Following 11 September 2001, Shirin Ebadi proposed building schools in Afghanistan named for the victims of the attacks of that day. Such a proposal will still sound crazy to most people when next it is made following some future disaster. But there is little doubt looking back that it would have done far more good than the approach actually taken—the natural, normal, acceptable, mainstream approach of bombing people to punish a crime most of them had never heard of and still have not. When the clearly preferable approach still sounds crazy, that’s a good sign we need to change our perspective.
The contributors to this volume propose shifts in perspective in several interlocking areas. These include immigration, ethics in economics, problems of consumerism, and wealth and poverty. Should we be tolerant of immigrants or welcome them with gratitude? Should we engage in charity or in solidarity? And what impact would these choices have on our acceptance of so-called “humanitarian” wars?
Nick Braune encourages us to think past arguments from authority so far as to radically shift the motivation for police interrogations. Instead of aiming for confessions, interrogators could aim to protect and inform the person being interrogated. If that sounds nonsensical, come back to this foreword after reading the book and maybe it will then seem normal. It is very hard for us to see anything as other than normal, even when it seemed crazy an hour before. But seeing choices, seeing multiple “normals,” is a skill we should practice, because we need to become capable of altering our vision.
The majority of people selling illegal drugs in the United States are white, but only people of color “look like” drug dealers to some police officers. Anyone accused of a crime “looks” guilty to many people employed in the criminal justice system. A “war” on drugs that has been used to generate real wars looks justified by those wars. Surely we would not legalize something we fight wars over!
Our “corrections” industry is not educating prisoners, but it is educating the rest of us to accept mass incarceration. The prison and war industries are promoted as jobs programs, as life-giving, as pro-peace. But we are perfectly capable of a coherent worldview in which that sort of nonsense sounds like nonsense. We should strive to develop that perspective.
Nuclear weapons are sometimes imagined as keeping us safe, but Day and Sartre and Albert Camus responded with appropriate horror immediately upon their creation. It turns out that horror is an appropriate response to all sorts of developments announced as progress or not announced at all. We are filling the skies with killer drones these days and suffering a corresponding deficit of horror.
What new horrors await us? This book warns of some of what we can expect: resource crises, climate catastrophe, mass immigration, refugees, and minority societies existing within hostile larger ones. These problems have solutions and means of prevention, and we should be thinking our way through them now.
Our politicians are largely ignoring Syrian refugees at the moment in which I write, while supporting violence in Syria for the supposed benefit of Syrians.
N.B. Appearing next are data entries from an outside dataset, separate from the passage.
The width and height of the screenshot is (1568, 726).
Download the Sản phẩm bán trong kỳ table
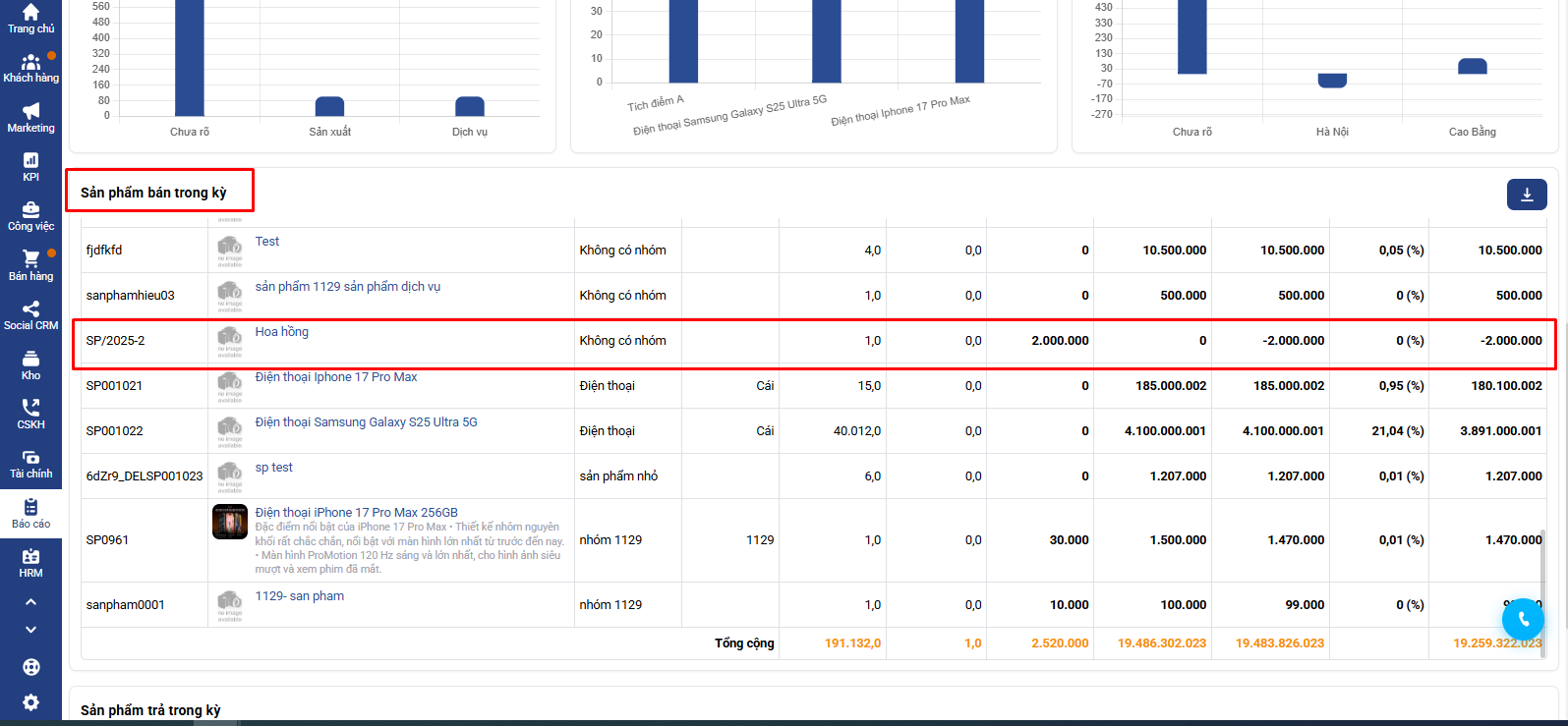1527,195
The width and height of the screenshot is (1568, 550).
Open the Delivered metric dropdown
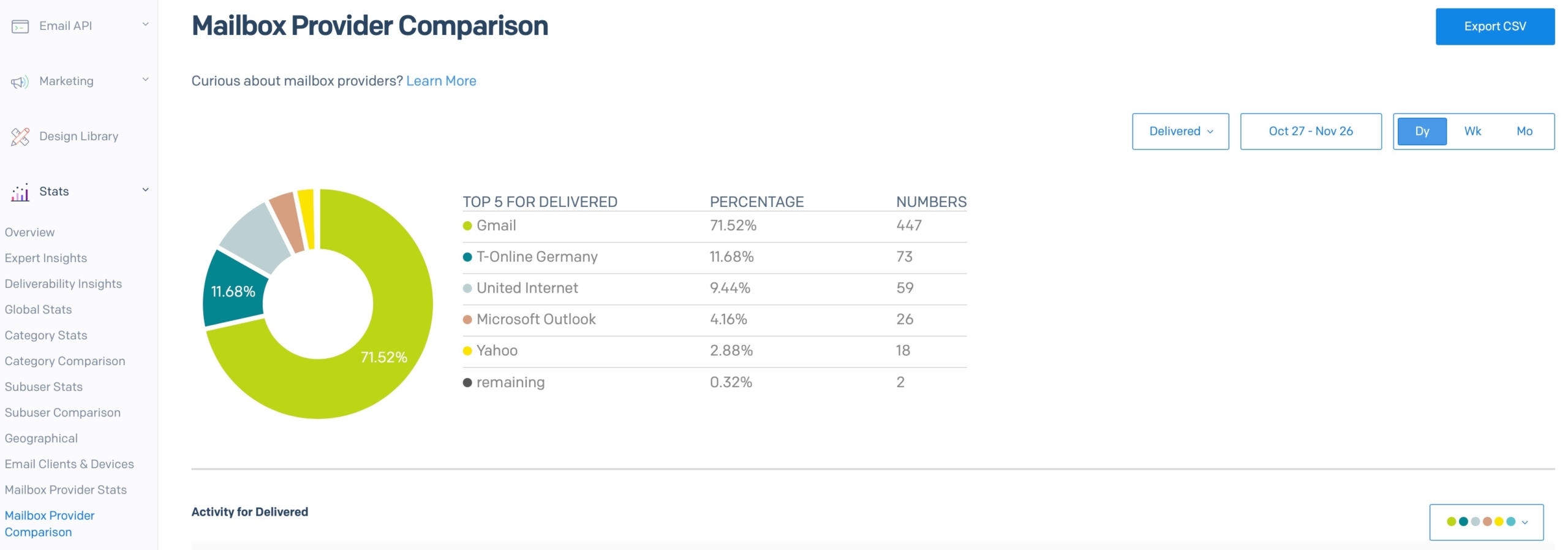pyautogui.click(x=1180, y=130)
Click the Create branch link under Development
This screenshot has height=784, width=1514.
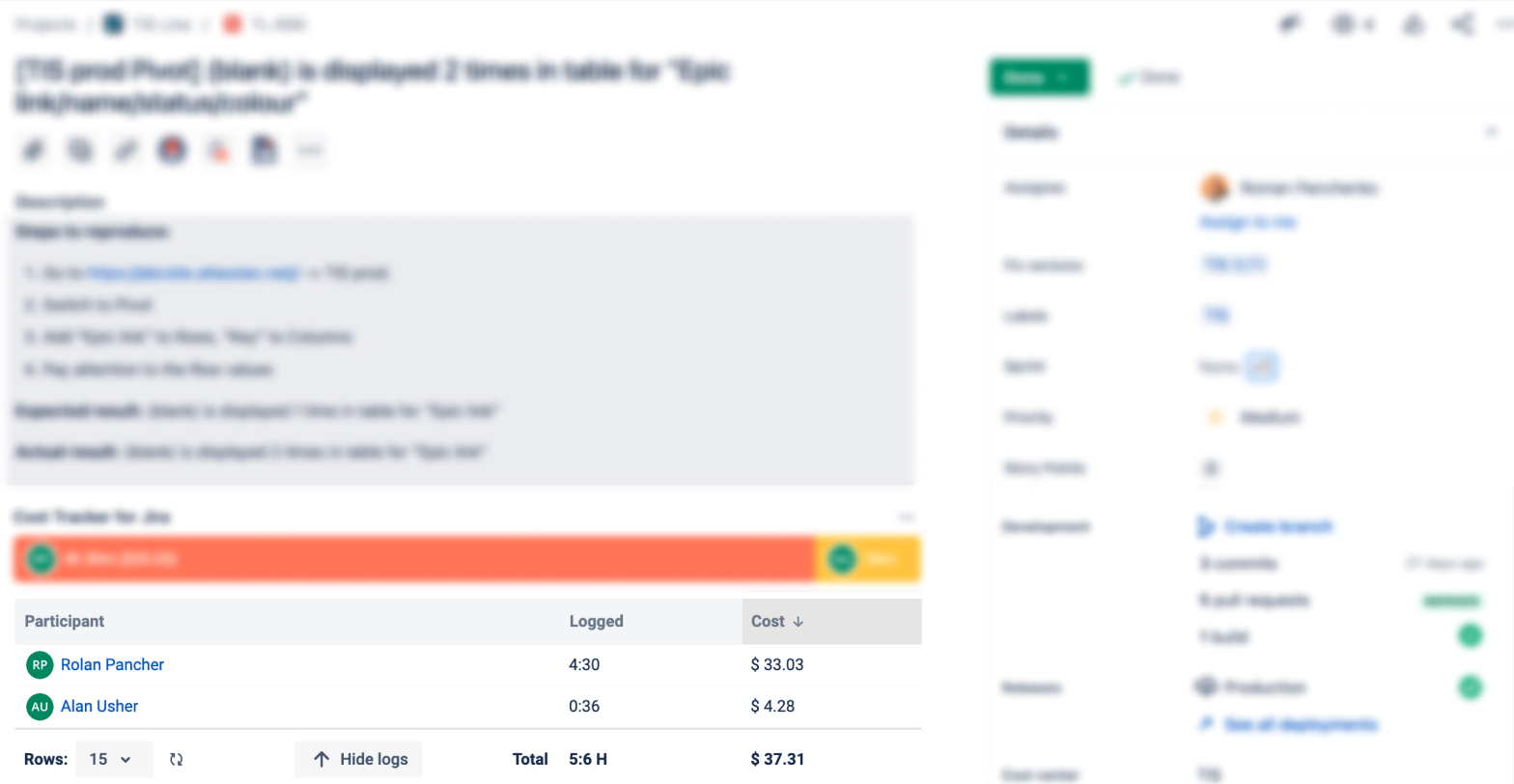tap(1277, 527)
If we had a better understanding of refugee crises in the world, could they get away with this?
We cannot know what all the problems will be. The unknown unknowns await us. But we can know for certain that the unknown knowns—the products of human thought that some people in places of power choose to avoid awareness of—will dominate many a future Donald Rumsfeld.
War is not only the product of the idea of war. It is a product of irrational madness and willful ignorance. It does not hold up on its own terms. The cakewalks are never cakewalks. The liberated are never grateful. The resources slip through the fingers of the plunderers. The bombs persistently fail to generate popular democracies. The freedoms we kill for are inevitably sacrificed to support the killing.